On top of all of that, when energy is needed, fat can also be broken down for energy. Glucagon (released during fasting) or epinephrine (released during exercise) activates adipose triglyceride lipase (ATGL), hormone-sensitive lipase (HSL), and monoglyceride lipase (MGL) for fatty acid liberation. These fatty acids can then be used for energy by most tissues with the help of mitochondria and the Krebs cycle.[3]

Clinical Significance

Abnormal levels of cholesterol and triglycerides in the blood usually occur due to the unusual assembly, breakdown, and transport of their lipoprotein particles. Increased plasma lipoproteins are termed as hyperlipoproteinemia, while decreased plasma lipoproteins are termed as hypolipoproteinemia.

Levels of plasma lipids are good indicators of the risk of cardiovascular disease (CVD). For instance, hyperlipoproteinemia is related to a greater risk of atherosclerotic cardiovascular disease, as well as a higher occurrence of ischemic vascular disease and development of fatty deposits, known as xanthomas and xanthelasmas. Elevated plasma concentration of total cholesterol and LDL are linked with an increased risk of coronary heart disease and raised plasma triglycerides, and VLDL are related to a greater prevalence of atherosclerotic heart disease. However, elevated levels of HDL cholesterol may protect against atherosclerotic heart disease, due to HDLs function of preventing excessive accumulation of cholesterol in the body.
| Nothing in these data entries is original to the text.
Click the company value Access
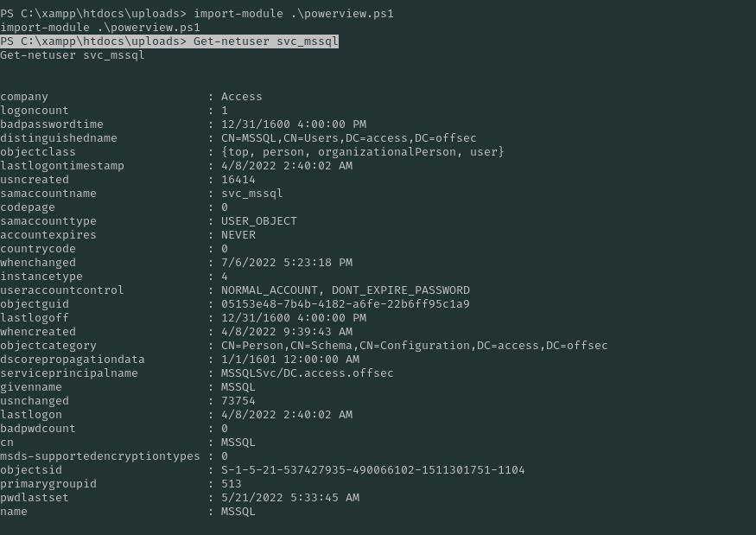 241,97
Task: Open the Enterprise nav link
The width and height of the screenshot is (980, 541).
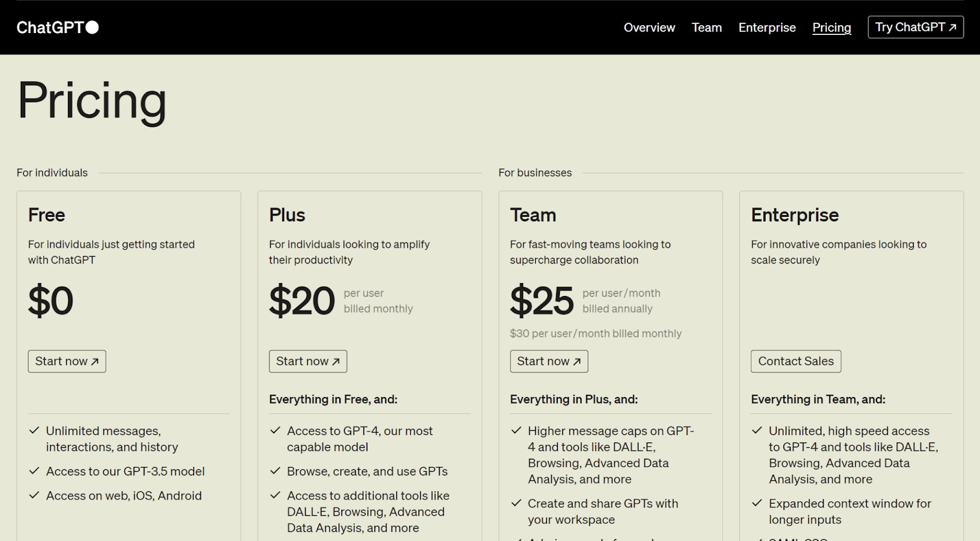Action: (767, 28)
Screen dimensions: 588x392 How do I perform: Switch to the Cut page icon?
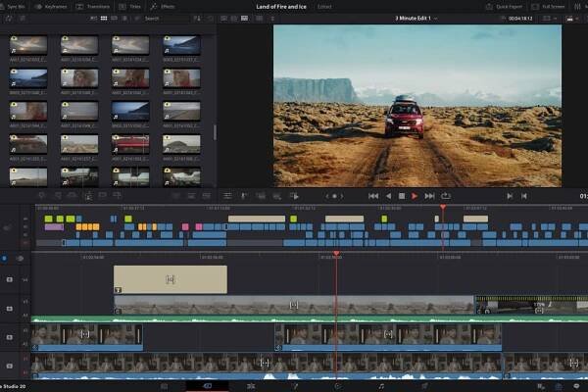coord(207,386)
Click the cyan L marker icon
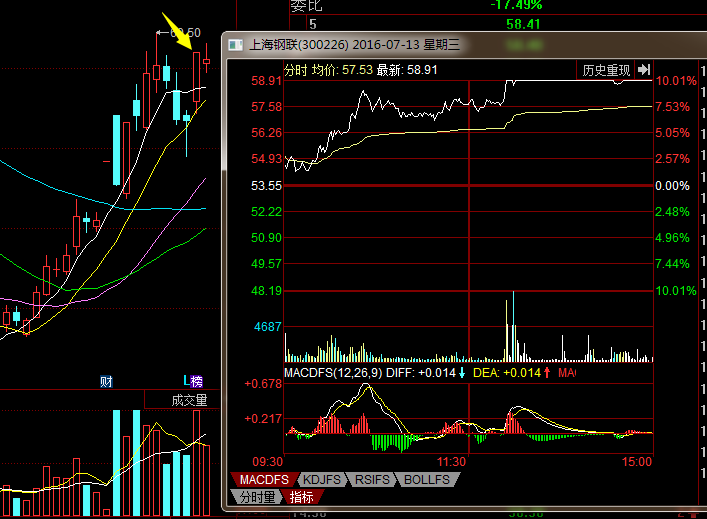The height and width of the screenshot is (519, 707). click(185, 381)
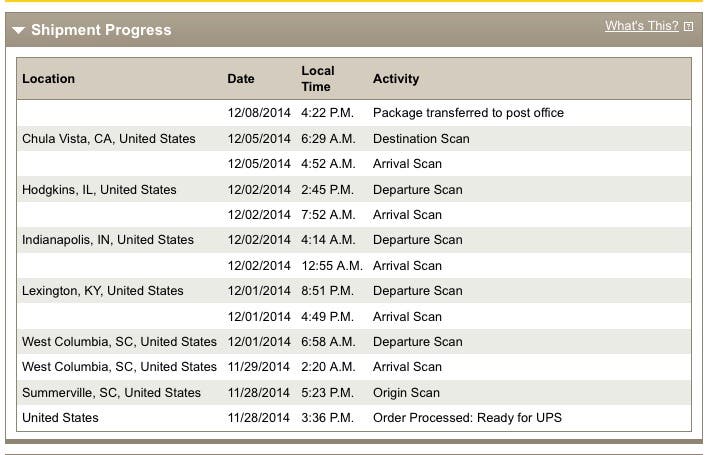
Task: Click the Shipment Progress heading text
Action: tap(101, 31)
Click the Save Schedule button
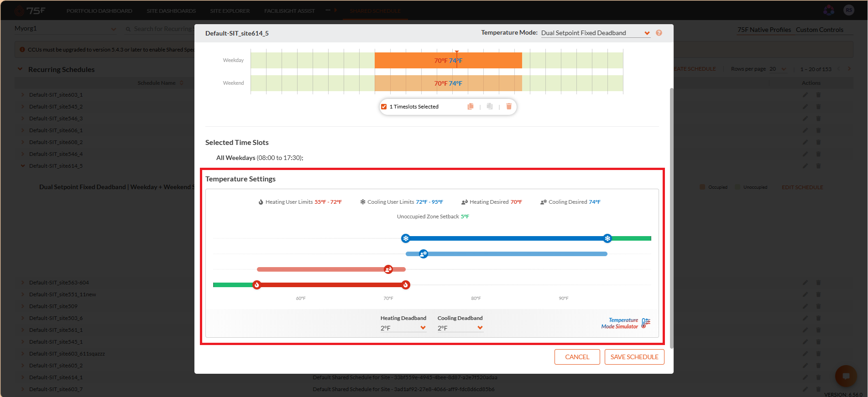The height and width of the screenshot is (397, 868). point(634,357)

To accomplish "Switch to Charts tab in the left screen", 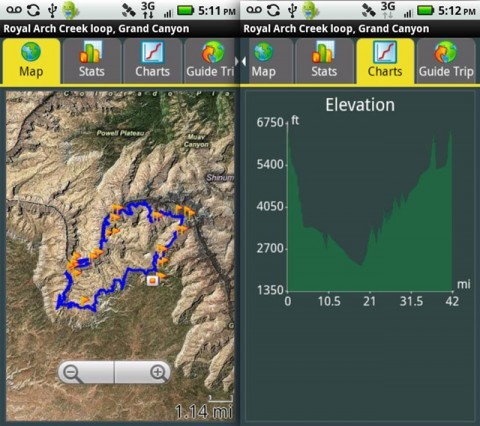I will pos(152,61).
Hypertriglyceridemia is a disorder with high levels of triglycerides in the blood. Five main disorders cause hypertriglyceridemia:

  • Familial hypertriglyceridemia: Has autosomal dominant inheritance that causes elevated VLDL levels in plasma 
  • Familial combined hyperlipidemia: An autosomal dominant disorder, characterized by excessive synthesis of lipoproteins containing apolipoprotein B 
  • Congenital lipoprotein lipase deficiency: Has autosomal recessive inheritance, which causes low to no lipoprotein lipase activity; typically there is chylomicron buildup in the blood and development of eruptive xanthomas   
  • Apoprotein CII deficiency: Has autosomal recessive inheritance, characterized by the lack of apoprotein CII, an essential cofactor for lipoprotein lipase activity; there is usually   chylomicron and VLDL accumulation in the plasma
  • Familial dysbetalipoproteinemia: A disorder in which there is a defect in apolipoprotein E; due to the buildup of remnant VLDL particles in the blood, there are higher plasma levels of cholesterol and triglycerides

Hypercholesterolemia is a disorder in which there are high cholesterol levels in the blood. There are 3 main conditions causing hypercholesterolemia:

  • Polygenic hypercholesterolemia: Tthe most common disorder to raise cholesterol levels; there are many genes involved that elevate LDL concentration in plasma
  • Familial hypercholesterolemia: An autosomal dominant disorder in which the gene for the LDL receptor is defective, so removal of LDL from plasma is not as effective.  
  • Familial combined hyperlipidemia: Discussed previously above 

Hyperalphalipoproteinemia is a disorder with elevated HDL levels in the plasma. Most cases are inherited through a dominant or polygenic manner and are linked with a lower risk of coronary artery disease.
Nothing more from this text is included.